▸ Set problem:
Could you give these records again, substituting "How do I carry out" for every occurrence of "How do I perform" and leaving everything else unchanged?

▸ Rows on where targets appear:
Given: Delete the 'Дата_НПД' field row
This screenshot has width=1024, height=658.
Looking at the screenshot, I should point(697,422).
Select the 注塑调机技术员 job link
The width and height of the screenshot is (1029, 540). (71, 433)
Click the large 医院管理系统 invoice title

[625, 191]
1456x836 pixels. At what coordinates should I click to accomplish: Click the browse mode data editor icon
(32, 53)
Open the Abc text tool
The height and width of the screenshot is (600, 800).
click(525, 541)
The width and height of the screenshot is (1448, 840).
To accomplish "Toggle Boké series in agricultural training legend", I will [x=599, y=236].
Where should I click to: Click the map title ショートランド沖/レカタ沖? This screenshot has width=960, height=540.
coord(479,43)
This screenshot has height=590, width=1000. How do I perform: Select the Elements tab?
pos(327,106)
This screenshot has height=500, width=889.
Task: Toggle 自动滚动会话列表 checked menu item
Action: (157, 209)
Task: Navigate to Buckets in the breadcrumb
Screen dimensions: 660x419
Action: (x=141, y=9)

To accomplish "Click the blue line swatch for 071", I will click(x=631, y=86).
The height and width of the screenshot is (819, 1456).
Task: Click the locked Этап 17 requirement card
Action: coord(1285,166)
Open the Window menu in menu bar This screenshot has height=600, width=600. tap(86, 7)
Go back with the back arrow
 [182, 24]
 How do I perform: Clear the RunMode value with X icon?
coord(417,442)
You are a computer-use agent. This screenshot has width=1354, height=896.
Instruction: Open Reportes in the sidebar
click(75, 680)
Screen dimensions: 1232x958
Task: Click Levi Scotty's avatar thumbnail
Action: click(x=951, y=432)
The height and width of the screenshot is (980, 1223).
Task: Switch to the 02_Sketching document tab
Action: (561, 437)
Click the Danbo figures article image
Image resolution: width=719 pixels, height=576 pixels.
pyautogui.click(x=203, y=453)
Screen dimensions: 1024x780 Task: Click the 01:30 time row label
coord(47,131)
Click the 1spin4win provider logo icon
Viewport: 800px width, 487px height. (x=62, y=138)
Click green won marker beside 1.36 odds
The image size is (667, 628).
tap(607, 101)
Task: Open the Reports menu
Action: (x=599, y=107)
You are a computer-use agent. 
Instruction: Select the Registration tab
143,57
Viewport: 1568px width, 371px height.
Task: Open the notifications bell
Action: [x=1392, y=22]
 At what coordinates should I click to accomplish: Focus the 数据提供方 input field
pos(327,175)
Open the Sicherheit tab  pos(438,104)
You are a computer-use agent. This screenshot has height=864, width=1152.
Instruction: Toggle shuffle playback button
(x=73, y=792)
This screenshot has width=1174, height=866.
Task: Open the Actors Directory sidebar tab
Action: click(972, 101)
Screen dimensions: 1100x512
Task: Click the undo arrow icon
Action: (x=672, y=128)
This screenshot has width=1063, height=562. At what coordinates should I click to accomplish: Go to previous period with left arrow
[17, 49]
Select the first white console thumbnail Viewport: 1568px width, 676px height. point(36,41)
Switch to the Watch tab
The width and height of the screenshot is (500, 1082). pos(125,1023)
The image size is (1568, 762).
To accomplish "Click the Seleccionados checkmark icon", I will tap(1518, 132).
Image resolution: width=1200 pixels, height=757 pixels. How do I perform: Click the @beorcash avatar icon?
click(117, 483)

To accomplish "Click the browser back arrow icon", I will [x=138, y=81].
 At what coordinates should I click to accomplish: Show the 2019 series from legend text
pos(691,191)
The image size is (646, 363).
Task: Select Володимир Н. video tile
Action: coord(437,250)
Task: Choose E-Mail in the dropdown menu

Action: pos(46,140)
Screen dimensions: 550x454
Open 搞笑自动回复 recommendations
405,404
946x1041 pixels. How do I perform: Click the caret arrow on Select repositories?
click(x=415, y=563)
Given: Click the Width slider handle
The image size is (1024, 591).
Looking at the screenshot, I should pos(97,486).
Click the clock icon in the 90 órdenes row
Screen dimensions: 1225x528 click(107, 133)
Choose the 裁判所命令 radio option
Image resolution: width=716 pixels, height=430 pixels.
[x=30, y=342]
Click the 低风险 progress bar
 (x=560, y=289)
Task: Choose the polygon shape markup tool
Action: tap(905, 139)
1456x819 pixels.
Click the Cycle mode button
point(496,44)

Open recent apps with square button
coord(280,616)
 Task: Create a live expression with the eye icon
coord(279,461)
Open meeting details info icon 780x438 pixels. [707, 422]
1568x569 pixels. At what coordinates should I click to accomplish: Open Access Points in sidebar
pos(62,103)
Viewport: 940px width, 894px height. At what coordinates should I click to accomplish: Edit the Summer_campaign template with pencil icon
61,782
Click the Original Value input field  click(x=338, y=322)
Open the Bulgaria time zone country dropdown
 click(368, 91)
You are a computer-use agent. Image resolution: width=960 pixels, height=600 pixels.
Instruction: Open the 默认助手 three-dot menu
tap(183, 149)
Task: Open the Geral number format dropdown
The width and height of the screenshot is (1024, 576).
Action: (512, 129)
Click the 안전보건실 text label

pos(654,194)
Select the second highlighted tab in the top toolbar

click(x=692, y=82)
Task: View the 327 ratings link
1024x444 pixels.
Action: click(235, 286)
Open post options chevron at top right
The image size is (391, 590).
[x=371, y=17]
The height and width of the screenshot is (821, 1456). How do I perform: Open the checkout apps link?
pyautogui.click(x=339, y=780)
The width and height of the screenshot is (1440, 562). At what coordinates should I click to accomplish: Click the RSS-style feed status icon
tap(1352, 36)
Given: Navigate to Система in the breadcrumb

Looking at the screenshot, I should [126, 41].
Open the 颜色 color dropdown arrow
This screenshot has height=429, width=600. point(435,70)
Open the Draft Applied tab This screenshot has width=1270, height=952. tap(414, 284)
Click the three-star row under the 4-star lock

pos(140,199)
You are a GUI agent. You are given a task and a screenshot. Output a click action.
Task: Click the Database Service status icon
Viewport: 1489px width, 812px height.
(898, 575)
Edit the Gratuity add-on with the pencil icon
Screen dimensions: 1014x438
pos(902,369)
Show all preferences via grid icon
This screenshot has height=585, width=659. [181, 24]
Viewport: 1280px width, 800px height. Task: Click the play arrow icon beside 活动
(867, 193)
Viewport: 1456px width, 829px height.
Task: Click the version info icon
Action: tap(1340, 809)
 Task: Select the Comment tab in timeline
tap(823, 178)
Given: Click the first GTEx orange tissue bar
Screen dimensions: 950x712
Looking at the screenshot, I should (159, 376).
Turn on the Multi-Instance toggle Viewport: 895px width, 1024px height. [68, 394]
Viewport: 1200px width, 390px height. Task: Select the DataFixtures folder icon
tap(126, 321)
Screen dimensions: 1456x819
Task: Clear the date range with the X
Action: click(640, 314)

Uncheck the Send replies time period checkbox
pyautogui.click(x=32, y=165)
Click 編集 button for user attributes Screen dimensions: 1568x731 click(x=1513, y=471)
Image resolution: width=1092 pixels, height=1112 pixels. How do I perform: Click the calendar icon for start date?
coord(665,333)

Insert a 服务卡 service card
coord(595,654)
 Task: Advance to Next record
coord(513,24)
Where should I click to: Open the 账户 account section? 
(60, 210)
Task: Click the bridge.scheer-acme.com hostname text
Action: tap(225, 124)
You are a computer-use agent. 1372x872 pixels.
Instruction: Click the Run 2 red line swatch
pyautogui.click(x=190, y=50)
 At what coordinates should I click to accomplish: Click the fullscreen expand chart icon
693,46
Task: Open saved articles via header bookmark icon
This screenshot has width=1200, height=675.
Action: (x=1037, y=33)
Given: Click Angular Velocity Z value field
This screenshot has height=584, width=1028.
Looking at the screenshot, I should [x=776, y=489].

▸ Exercise solution:
Given: Delete the 'Дата_НПД' field row
This screenshot has width=1024, height=658.
Looking at the screenshot, I should point(697,422).
Select the 注塑调机技术员 job link
The width and height of the screenshot is (1029, 540). (71, 433)
Click the large 医院管理系统 invoice title

[625, 191]
1456x836 pixels. At what coordinates should I click to accomplish: Click the browse mode data editor icon
(32, 53)
Open the Abc text tool
The height and width of the screenshot is (600, 800).
click(525, 541)
The width and height of the screenshot is (1448, 840).
To accomplish "Toggle Boké series in agricultural training legend", I will [x=599, y=236].
Where should I click to: Click the map title ショートランド沖/レカタ沖? This screenshot has width=960, height=540.
coord(479,43)
This screenshot has height=590, width=1000. How do I carry out: Select the Elements tab?
pos(327,106)
This screenshot has height=500, width=889.
Task: Toggle 自动滚动会话列表 checked menu item
Action: (157, 209)
Task: Navigate to Buckets in the breadcrumb
Screen dimensions: 660x419
Action: (x=141, y=9)

To accomplish "Click the blue line swatch for 071", I will click(x=631, y=86).
The height and width of the screenshot is (819, 1456).
Task: Click the locked Этап 17 requirement card
Action: coord(1285,166)
Open the Window menu in menu bar This screenshot has height=600, width=600. tap(86, 7)
Go back with the back arrow
 [182, 24]
 How do I carry out: Clear the RunMode value with X icon?
coord(417,442)
You are a computer-use agent. This screenshot has width=1354, height=896.
Instruction: Open Reportes in the sidebar
click(75, 680)
Screen dimensions: 1232x958
Task: Click Levi Scotty's avatar thumbnail
Action: click(x=951, y=432)
The height and width of the screenshot is (980, 1223).
Task: Switch to the 02_Sketching document tab
Action: (561, 437)
Click the Danbo figures article image
Image resolution: width=719 pixels, height=576 pixels.
pyautogui.click(x=203, y=453)
Screen dimensions: 1024x780 Task: Click the 01:30 time row label
coord(47,131)
Click the 1spin4win provider logo icon
Viewport: 800px width, 487px height. (x=62, y=138)
Click green won marker beside 1.36 odds
The image size is (667, 628).
tap(607, 101)
Task: Open the Reports menu
Action: (x=599, y=107)
You are a computer-use agent. 
Instruction: Select the Registration tab
143,57
Viewport: 1568px width, 371px height.
Task: Open the notifications bell
Action: [x=1392, y=22]
 At what coordinates should I click to accomplish: Focus the 数据提供方 input field
pos(327,175)
Open the Sicherheit tab  pos(438,104)
You are a computer-use agent. This screenshot has height=864, width=1152.
Instruction: Toggle shuffle playback button
(x=73, y=792)
This screenshot has width=1174, height=866.
Task: Open the Actors Directory sidebar tab
Action: click(972, 101)
Screen dimensions: 1100x512
Task: Click the undo arrow icon
Action: (x=672, y=128)
This screenshot has width=1063, height=562. At what coordinates should I click to accomplish: Go to previous period with left arrow
[17, 49]
Select the first white console thumbnail Viewport: 1568px width, 676px height. point(36,41)
Switch to the Watch tab
The width and height of the screenshot is (500, 1082). pos(125,1023)
The image size is (1568, 762).
To accomplish "Click the Seleccionados checkmark icon", I will tap(1518, 132).
Image resolution: width=1200 pixels, height=757 pixels. How do I carry out: Click the @beorcash avatar icon?
click(117, 483)

To accomplish "Click the browser back arrow icon", I will [x=138, y=81].
 At what coordinates should I click to accomplish: Show the 2019 series from legend text
pos(691,191)
The image size is (646, 363).
Task: Select Володимир Н. video tile
Action: coord(437,250)
Task: Choose E-Mail in the dropdown menu

Action: pos(46,140)
Screen dimensions: 550x454
Open 搞笑自动回复 recommendations
405,404
946x1041 pixels. How do I carry out: Click the caret arrow on Select repositories?
click(x=415, y=563)
Given: Click the Width slider handle
The image size is (1024, 591).
Looking at the screenshot, I should pos(97,486).
Click the clock icon in the 90 órdenes row
Screen dimensions: 1225x528 click(107, 133)
Choose the 裁判所命令 radio option
Image resolution: width=716 pixels, height=430 pixels.
[x=30, y=342]
Click the 低风险 progress bar
 (x=560, y=289)
Task: Choose the polygon shape markup tool
Action: tap(905, 139)
1456x819 pixels.
Click the Cycle mode button
point(496,44)

Open recent apps with square button
coord(280,616)
 Task: Create a live expression with the eye icon
coord(279,461)
Open meeting details info icon 780x438 pixels. [707, 422]
1568x569 pixels. At what coordinates should I click to accomplish: Open Access Points in sidebar
pos(62,103)
Viewport: 940px width, 894px height. At what coordinates should I click to accomplish: Edit the Summer_campaign template with pencil icon
61,782
Click the Original Value input field  click(x=338, y=322)
Open the Bulgaria time zone country dropdown
 click(368, 91)
You are a computer-use agent. Image resolution: width=960 pixels, height=600 pixels.
Instruction: Open the 默认助手 three-dot menu
tap(183, 149)
Task: Open the Geral number format dropdown
The width and height of the screenshot is (1024, 576).
Action: (512, 129)
Click the 안전보건실 text label

pos(654,194)
Select the second highlighted tab in the top toolbar

click(x=692, y=82)
Task: View the 327 ratings link
1024x444 pixels.
Action: click(235, 286)
Open post options chevron at top right
The image size is (391, 590).
[x=371, y=17]
The height and width of the screenshot is (821, 1456). How do I carry out: Open the checkout apps link?
pyautogui.click(x=339, y=780)
The width and height of the screenshot is (1440, 562). At what coordinates should I click to accomplish: Click the RSS-style feed status icon
tap(1352, 36)
Given: Navigate to Система in the breadcrumb

Looking at the screenshot, I should [126, 41].
Open the 颜色 color dropdown arrow
This screenshot has height=429, width=600. point(435,70)
Open the Draft Applied tab This screenshot has width=1270, height=952. tap(414, 284)
Click the three-star row under the 4-star lock

pos(140,199)
You are a GUI agent. You are given a task and a screenshot. Output a click action.
Task: Click the Database Service status icon
Viewport: 1489px width, 812px height.
(898, 575)
Edit the Gratuity add-on with the pencil icon
Screen dimensions: 1014x438
pos(902,369)
Show all preferences via grid icon
This screenshot has height=585, width=659. [181, 24]
Viewport: 1280px width, 800px height. Task: Click the play arrow icon beside 活动
(867, 193)
Viewport: 1456px width, 829px height.
Task: Click the version info icon
Action: tap(1340, 809)
 Task: Select the Comment tab in timeline
tap(823, 178)
Given: Click the first GTEx orange tissue bar
Screen dimensions: 950x712
Looking at the screenshot, I should (159, 376).
Turn on the Multi-Instance toggle Viewport: 895px width, 1024px height. [68, 394]
Viewport: 1200px width, 390px height. Task: Select the DataFixtures folder icon
tap(126, 321)
Screen dimensions: 1456x819
Task: Clear the date range with the X
Action: click(640, 314)

Uncheck the Send replies time period checkbox
pyautogui.click(x=32, y=165)
Click 編集 button for user attributes Screen dimensions: 1568x731 click(x=1513, y=471)
Image resolution: width=1092 pixels, height=1112 pixels. How do I carry out: Click the calendar icon for start date?
coord(665,333)

Insert a 服务卡 service card
coord(595,654)
 Task: Advance to Next record
coord(513,24)
Where should I click to: Open the 账户 account section? 
(60, 210)
Task: Click the bridge.scheer-acme.com hostname text
Action: tap(225, 124)
You are a computer-use agent. 1372x872 pixels.
Instruction: Click the Run 2 red line swatch
pyautogui.click(x=190, y=50)
 At what coordinates should I click to accomplish: Click the fullscreen expand chart icon
693,46
Task: Open saved articles via header bookmark icon
This screenshot has width=1200, height=675.
Action: (x=1037, y=33)
Given: Click Angular Velocity Z value field
This screenshot has height=584, width=1028.
Looking at the screenshot, I should [x=776, y=489].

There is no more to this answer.